Ну, глупость, же, детский сад, чушь на постном масле, кто иногда не брякнет такое про между прочим… Но она-то все в систему выстраивала: как так, он член КПСС - и отмачивает такие шуточки!.. И  каждый раз, передавая агентурное сообщение, по-вашему, «донос», изводила своего куратора: когда вы, наконец, его посадите, мужа?.. Раз спросила, два, в третий раз – стоп! Нам показалась странной эта настойчивость… Стали проводить оперативную проверку. Даже, извините, открою вам тайну, телефон прослушивали… И знаете, что оказалось?..
- Муж был женщиной!
- Шутите? Заместителем мужа был… кто?
- Дед Пихто!
- Вы прямо как ребенок! Заместителем мужа был ее лю-бов-ник! Симпатичный мужчина тридцати двух лет. Атлетического телосложения, волосы светлые, особых примет нет… Не привлекался, образование высшее… Муж его ценил, продвигал по службе… Так вот, этот-то молодой человек, имея на бедную женщину безусловное, так сказать, влияние в сексуальном плане, и настропалил ее писать на шефа доносы. Чтоб потом засадить его подальше и на подольше. А ему, как в песне «The Winner takes it All!» группы «Абба», знаете, надеюсь, такую группу, перевод не нужен?.. Перевожу на всякий случай, хотя вы, наверняка, не хуже меня знаете, интеллигентный ведь человек, что эта фраза означает: «победителю достается все»… Ему все и доставалось: повышение по службе, прибавка к зарплате, машина, дача, квартира, чужая жена-красавица, что немаловажно… Доставалось, если бы их не разоблачили!.. А вы говорите: душители свободы! Что они с этой свободой-то делать будут? Солить ее, как огурцы в кадушке? На что она им? Повесить на стенку новой кооперативной квартиры, купленной на наворованные у нас с вами деньги и любоваться?

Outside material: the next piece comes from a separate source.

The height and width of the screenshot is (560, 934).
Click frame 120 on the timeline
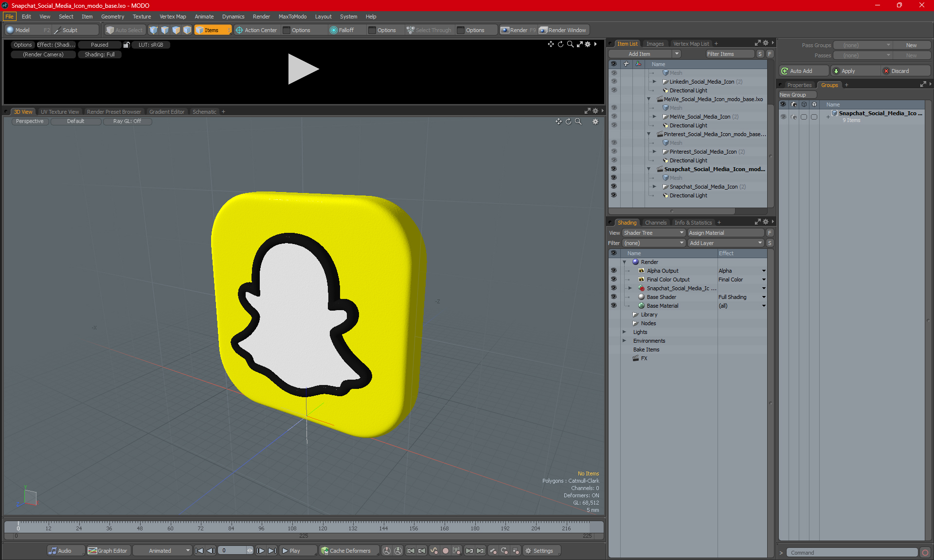click(323, 527)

- Я про душителей не говорил.
- Это я так, образно, вы меня понимаете… Так вот. Человек слаб, его разрывают страсти… Он может быть алчен, глуп, груб, жесток, завистлив, бесчеловечен… Ради своих корыстных, амбициозных целей он изведет миллионы! Но при чем тут КГБ? Мы за людские пороки не в ответе!..
- А я тут при чем? У меня нет амбициозных целей!

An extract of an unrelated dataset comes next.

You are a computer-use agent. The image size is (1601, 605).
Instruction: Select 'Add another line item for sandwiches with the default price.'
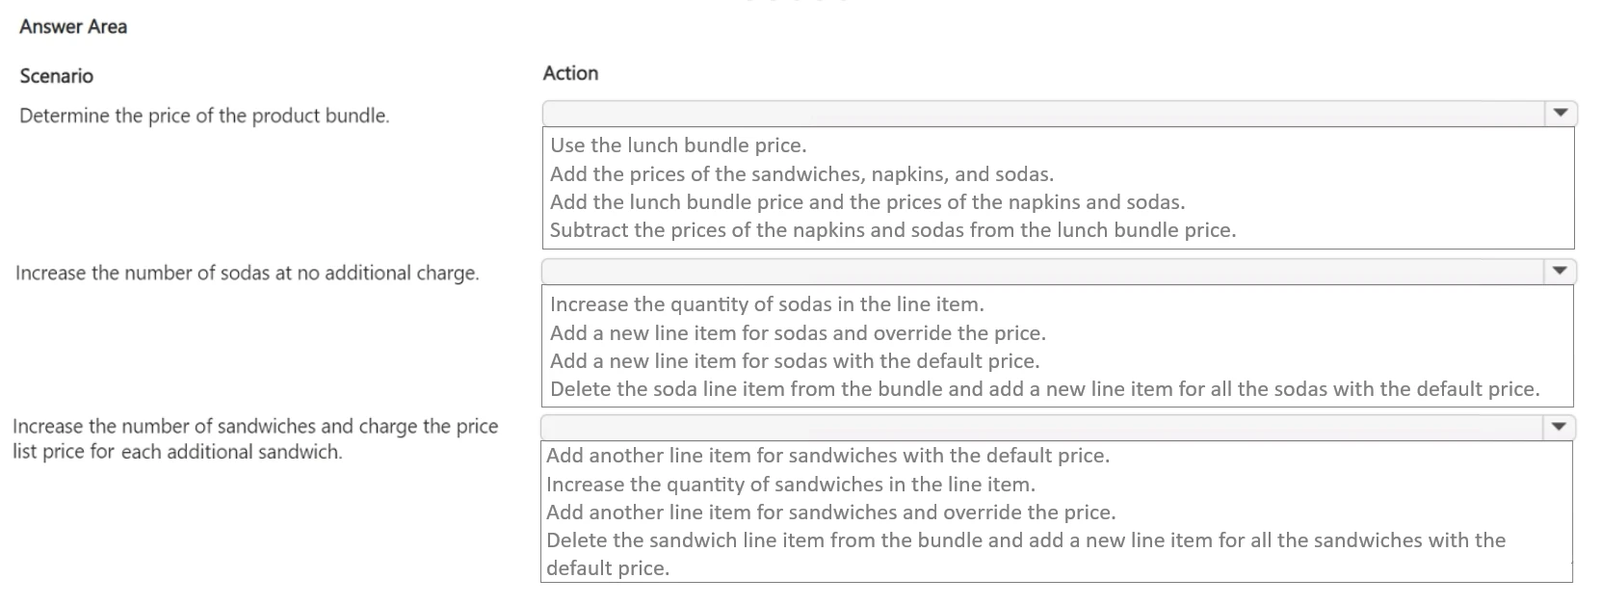827,456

- Ну, это я к слову. И что, пустить все на самотек, дать свободу низменным человеческим проявлениям? Пусть царят жестокость, бесправие, бесчеловечность? Пусть сильный отнимает кусок хлеба у слабого, так? Боюсь, все это плохо кончится. Уж точно, не доносами. А чтобы остановить всю эту дрянь, нужна такая служба, как наша. Я не говорю: хорошая, плохая, но такая служба нужна. А методы - что методы, они ж от царя Гороха, издержки, так сказать, профессии… Во всем мире так… Государство себя защищает от поползновений. Оно не может себя не защищать, на то оно и государство. И защищать достойно. Вот почему нужны информаторы. Но, между прочим, открою вам тайну. На Запад ушло определенное количество разведчиков, дипломатов, что я буду от вас скрывать. Вы же журналист… Ну, предали нашу с вами Родину… Позор им и бесчестие! Так вот. Всего один-два сотрудника КГБ среди перебежчиков. Один-два предателя! А почему? Да потому что такие люди тут служат, высокопорядочные!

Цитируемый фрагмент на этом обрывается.